▶ [Problem details]: Transcribe all data verbatim. Skip the pictures.
** Source data follows **
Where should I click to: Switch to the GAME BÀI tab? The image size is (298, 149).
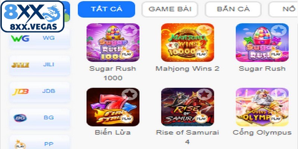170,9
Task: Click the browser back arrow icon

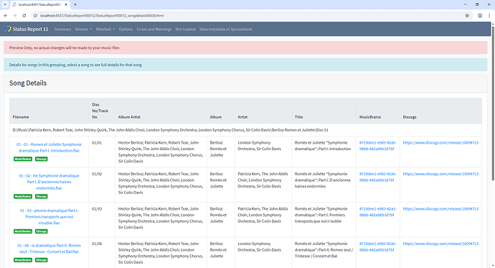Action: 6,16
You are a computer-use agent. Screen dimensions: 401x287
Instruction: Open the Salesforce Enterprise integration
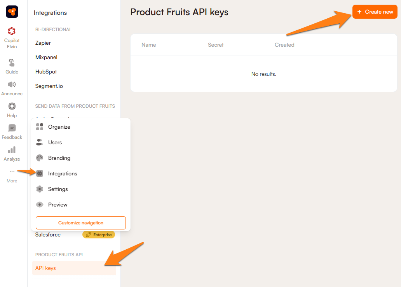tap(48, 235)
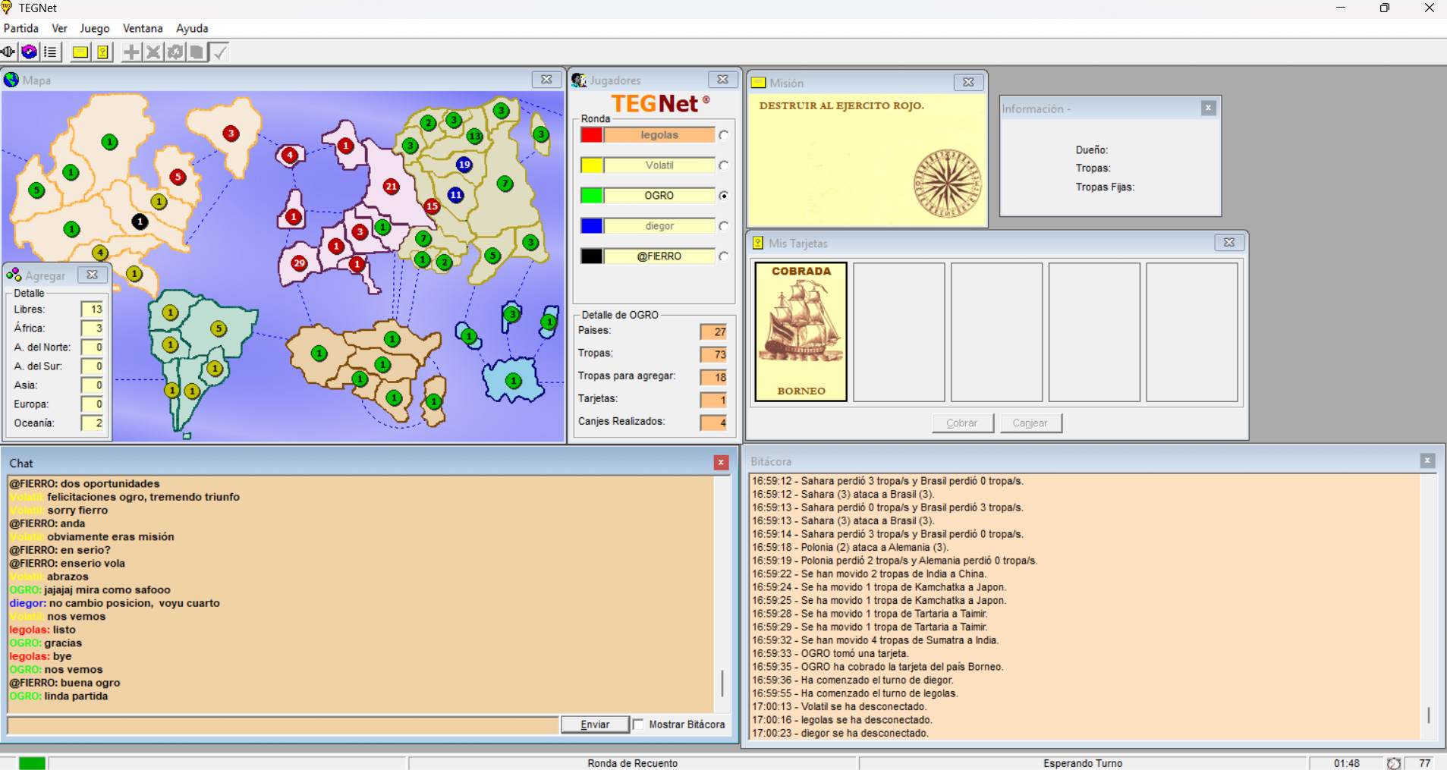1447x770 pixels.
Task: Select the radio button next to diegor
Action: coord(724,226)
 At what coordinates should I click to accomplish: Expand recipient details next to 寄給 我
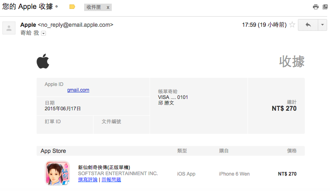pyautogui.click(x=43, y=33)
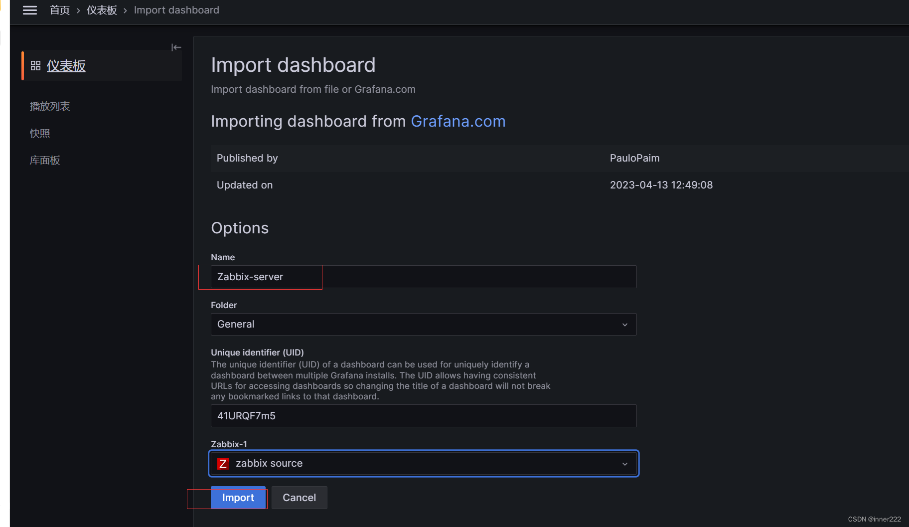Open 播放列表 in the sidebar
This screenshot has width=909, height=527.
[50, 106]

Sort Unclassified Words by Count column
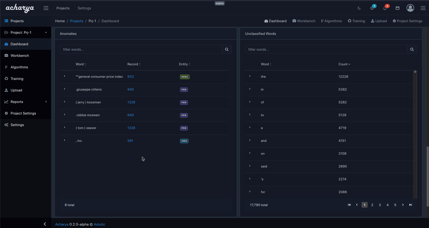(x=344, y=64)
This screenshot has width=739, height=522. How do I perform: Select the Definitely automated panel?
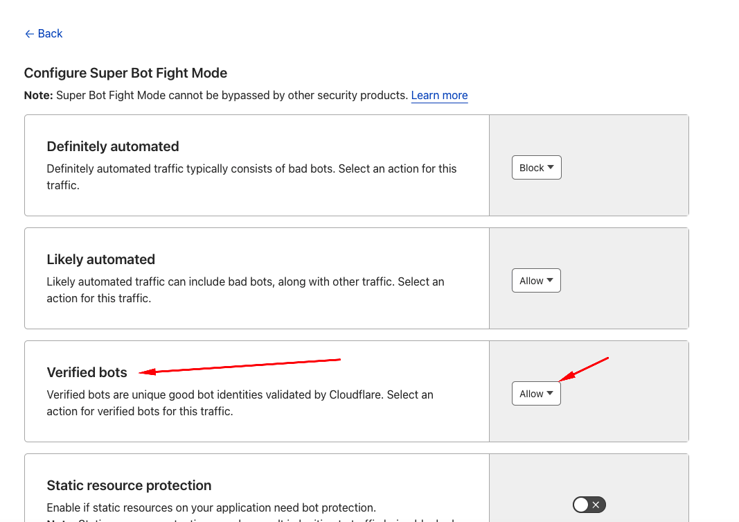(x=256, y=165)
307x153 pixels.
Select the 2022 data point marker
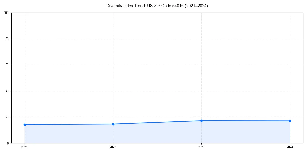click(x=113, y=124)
** End of Source data **
▶ [Answer box]:
Where should I click to: Switch to the GAME BÀI tab? The image size is (298, 149).
170,9
Task: Click the browser back arrow icon

Action: 6,16
You are a computer-use agent. Screen dimensions: 401x287
Instruction: Open the Salesforce Enterprise integration
tap(48, 235)
1447x770 pixels.
Task: Select the radio button next to diegor
Action: coord(724,226)
 At what coordinates should I click to accomplish: Expand recipient details next to 寄給 我
pyautogui.click(x=43, y=33)
Open 播放列表 in the sidebar
This screenshot has width=909, height=527.
[50, 106]

Sort Unclassified Words by Count column
(x=344, y=64)
This screenshot has width=739, height=522. How do I perform: Select the Definitely automated panel?
(x=256, y=165)
307x153 pixels.
Select the 2022 data point marker
click(x=113, y=124)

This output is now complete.